## What you have to do
Could you reproduce, word for word, everything from the line containing "has height=748, width=1568." down to the end of the rows, both ends included?

## Supplied data

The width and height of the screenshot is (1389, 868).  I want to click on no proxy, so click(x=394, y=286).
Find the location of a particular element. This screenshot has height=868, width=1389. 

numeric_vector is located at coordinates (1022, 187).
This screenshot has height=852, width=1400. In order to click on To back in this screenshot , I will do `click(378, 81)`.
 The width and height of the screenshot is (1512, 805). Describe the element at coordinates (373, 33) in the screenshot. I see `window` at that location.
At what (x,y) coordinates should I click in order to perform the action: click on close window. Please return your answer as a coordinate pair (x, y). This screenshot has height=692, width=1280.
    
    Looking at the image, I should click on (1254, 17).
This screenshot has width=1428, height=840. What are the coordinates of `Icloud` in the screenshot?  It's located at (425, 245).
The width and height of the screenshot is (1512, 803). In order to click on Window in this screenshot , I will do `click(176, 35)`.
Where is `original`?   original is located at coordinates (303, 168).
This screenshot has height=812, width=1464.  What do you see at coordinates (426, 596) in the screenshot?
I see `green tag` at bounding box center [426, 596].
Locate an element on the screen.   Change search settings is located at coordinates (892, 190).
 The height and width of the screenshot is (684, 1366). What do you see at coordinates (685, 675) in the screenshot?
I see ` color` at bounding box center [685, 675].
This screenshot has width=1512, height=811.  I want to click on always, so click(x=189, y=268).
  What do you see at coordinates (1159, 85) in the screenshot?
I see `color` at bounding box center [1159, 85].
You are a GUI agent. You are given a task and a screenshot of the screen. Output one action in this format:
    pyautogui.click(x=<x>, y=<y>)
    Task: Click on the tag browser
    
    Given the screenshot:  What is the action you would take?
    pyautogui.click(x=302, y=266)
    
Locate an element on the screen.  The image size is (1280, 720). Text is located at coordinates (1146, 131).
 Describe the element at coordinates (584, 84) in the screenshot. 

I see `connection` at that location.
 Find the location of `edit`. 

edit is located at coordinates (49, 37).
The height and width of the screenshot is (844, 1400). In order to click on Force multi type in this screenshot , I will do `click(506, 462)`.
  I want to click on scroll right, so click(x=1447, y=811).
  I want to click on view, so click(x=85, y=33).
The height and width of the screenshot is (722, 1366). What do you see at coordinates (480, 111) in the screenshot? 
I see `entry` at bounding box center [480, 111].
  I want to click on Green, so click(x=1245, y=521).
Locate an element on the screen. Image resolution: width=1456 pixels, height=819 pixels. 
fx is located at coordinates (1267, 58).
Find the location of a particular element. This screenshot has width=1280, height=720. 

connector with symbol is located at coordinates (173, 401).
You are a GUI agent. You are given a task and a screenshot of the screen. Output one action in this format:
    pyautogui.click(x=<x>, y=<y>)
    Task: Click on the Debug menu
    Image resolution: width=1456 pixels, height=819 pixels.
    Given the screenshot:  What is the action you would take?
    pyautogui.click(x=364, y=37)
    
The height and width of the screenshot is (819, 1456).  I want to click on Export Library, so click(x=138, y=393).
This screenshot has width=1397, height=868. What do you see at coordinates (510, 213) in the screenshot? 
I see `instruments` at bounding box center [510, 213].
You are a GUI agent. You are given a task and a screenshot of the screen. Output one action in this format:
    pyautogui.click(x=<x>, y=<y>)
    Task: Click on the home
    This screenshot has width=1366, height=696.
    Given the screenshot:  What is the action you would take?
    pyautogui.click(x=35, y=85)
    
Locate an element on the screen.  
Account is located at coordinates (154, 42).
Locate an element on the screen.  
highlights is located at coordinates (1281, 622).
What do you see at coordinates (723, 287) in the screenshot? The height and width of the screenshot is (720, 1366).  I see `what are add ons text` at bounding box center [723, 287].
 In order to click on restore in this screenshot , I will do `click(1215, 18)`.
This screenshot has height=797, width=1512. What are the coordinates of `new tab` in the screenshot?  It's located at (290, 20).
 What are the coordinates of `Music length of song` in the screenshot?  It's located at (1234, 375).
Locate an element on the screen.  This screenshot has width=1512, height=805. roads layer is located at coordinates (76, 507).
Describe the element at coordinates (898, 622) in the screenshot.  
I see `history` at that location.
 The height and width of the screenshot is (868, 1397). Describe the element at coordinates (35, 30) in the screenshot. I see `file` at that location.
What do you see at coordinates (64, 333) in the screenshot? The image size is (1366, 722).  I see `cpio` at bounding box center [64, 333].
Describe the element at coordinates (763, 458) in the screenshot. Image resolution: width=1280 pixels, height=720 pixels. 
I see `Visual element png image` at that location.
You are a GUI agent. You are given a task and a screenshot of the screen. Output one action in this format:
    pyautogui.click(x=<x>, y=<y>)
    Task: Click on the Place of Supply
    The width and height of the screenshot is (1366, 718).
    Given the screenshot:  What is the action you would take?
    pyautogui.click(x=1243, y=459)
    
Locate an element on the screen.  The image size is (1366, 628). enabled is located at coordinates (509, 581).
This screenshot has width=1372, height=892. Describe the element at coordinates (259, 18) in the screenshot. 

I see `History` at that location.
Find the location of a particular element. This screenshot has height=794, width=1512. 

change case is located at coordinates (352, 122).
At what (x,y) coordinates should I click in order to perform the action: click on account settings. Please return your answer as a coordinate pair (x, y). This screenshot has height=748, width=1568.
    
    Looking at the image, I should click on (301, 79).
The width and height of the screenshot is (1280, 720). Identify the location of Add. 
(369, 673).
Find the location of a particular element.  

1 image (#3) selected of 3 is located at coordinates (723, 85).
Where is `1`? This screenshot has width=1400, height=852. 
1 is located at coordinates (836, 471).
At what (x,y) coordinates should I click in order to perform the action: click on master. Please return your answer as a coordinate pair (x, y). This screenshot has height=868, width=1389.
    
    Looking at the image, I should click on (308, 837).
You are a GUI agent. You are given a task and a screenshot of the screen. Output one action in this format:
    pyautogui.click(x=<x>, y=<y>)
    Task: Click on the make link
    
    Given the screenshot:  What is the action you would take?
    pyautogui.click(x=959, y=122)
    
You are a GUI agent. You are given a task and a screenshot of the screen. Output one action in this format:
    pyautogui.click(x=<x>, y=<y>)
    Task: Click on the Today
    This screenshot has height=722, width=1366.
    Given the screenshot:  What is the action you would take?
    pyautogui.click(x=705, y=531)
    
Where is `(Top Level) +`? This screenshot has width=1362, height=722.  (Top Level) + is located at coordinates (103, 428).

## Reply to the task
At what (x,y) coordinates should I click in order to perform the action: click on account settings. Please return your answer as a coordinate pair (x, y). This screenshot has height=748, width=1568.
    
    Looking at the image, I should click on (301, 79).
The width and height of the screenshot is (1280, 720). Identify the location of Add. 
(369, 673).
Find the location of a particular element.  

1 image (#3) selected of 3 is located at coordinates (723, 85).
Where is `1`? This screenshot has width=1400, height=852. 
1 is located at coordinates (836, 471).
At what (x,y) coordinates should I click in order to perform the action: click on master. Please return your answer as a coordinate pair (x, y). This screenshot has height=868, width=1389.
    
    Looking at the image, I should click on (308, 837).
You are a GUI agent. You are given a task and a screenshot of the screen. Output one action in this format:
    pyautogui.click(x=<x>, y=<y>)
    Task: Click on the make link
    
    Given the screenshot:  What is the action you would take?
    pyautogui.click(x=959, y=122)
    
You are a GUI agent. You are given a task and a screenshot of the screen. Output one action in this format:
    pyautogui.click(x=<x>, y=<y>)
    Task: Click on the Today
    This screenshot has height=722, width=1366.
    Given the screenshot:  What is the action you would take?
    pyautogui.click(x=705, y=531)
    
Where is `(Top Level) +`? This screenshot has width=1362, height=722.  (Top Level) + is located at coordinates (103, 428).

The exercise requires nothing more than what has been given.